● TASK ITEM: Beginning with the line that contains "Instruction: Click the", restate each line below through the final one exactly, and exclude the pictures.

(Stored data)
== == ==

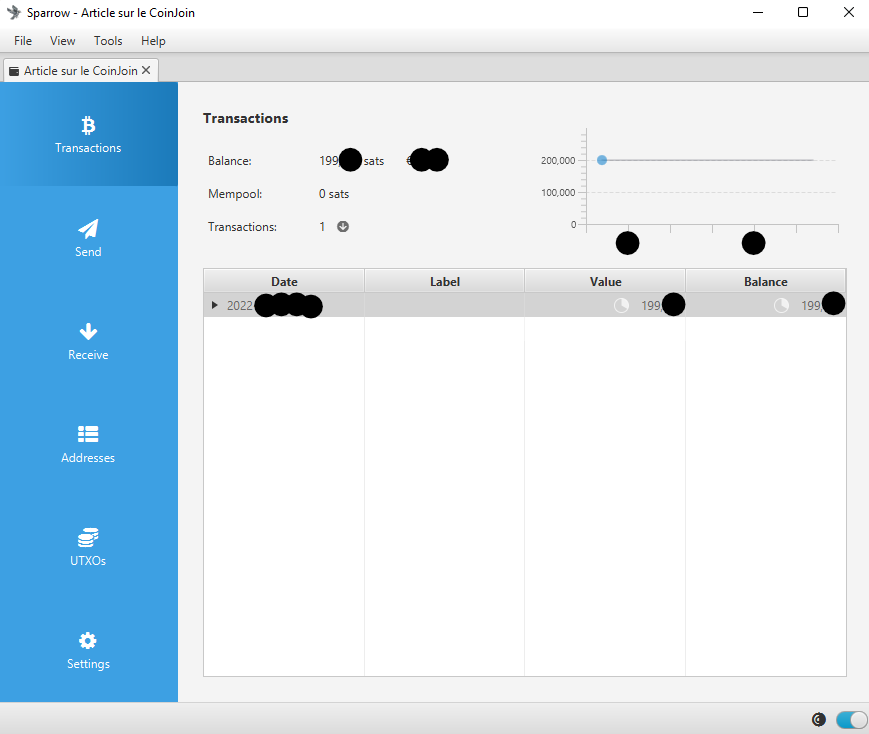The width and height of the screenshot is (869, 734).
Task: Open the Transactions view with Bitcoin icon
Action: click(88, 135)
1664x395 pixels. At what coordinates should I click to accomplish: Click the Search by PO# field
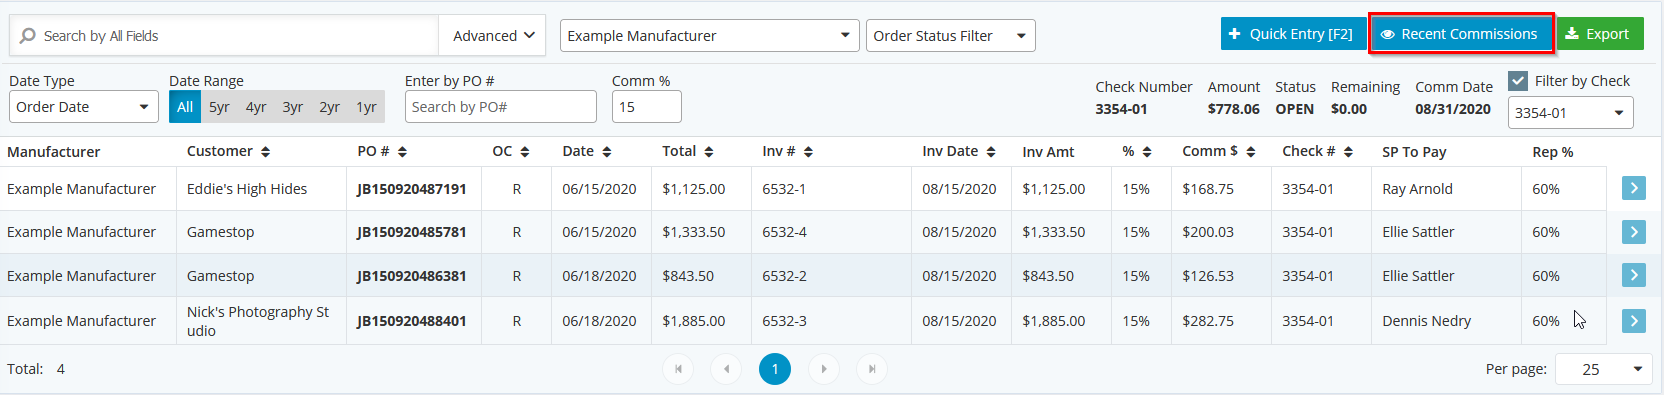(500, 107)
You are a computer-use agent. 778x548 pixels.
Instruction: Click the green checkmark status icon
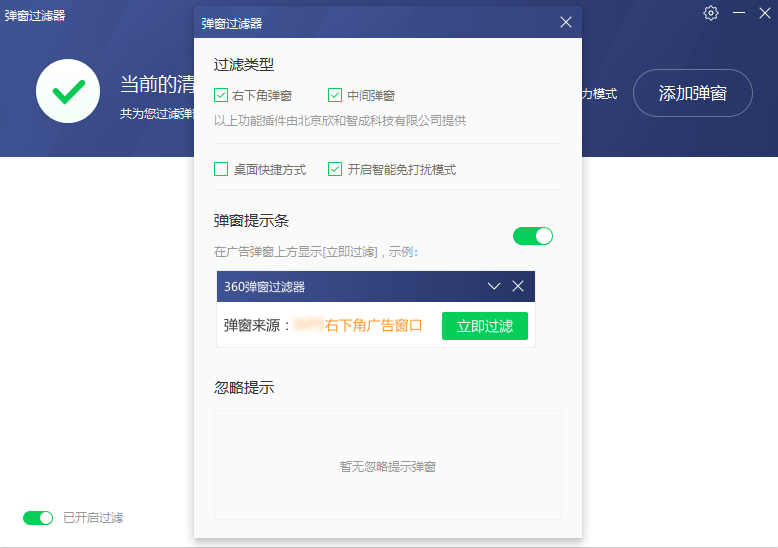(68, 91)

== == ==

● ANSWER TO THE EXERCISE:
Instruction: Click the green checkmark status icon
(68, 91)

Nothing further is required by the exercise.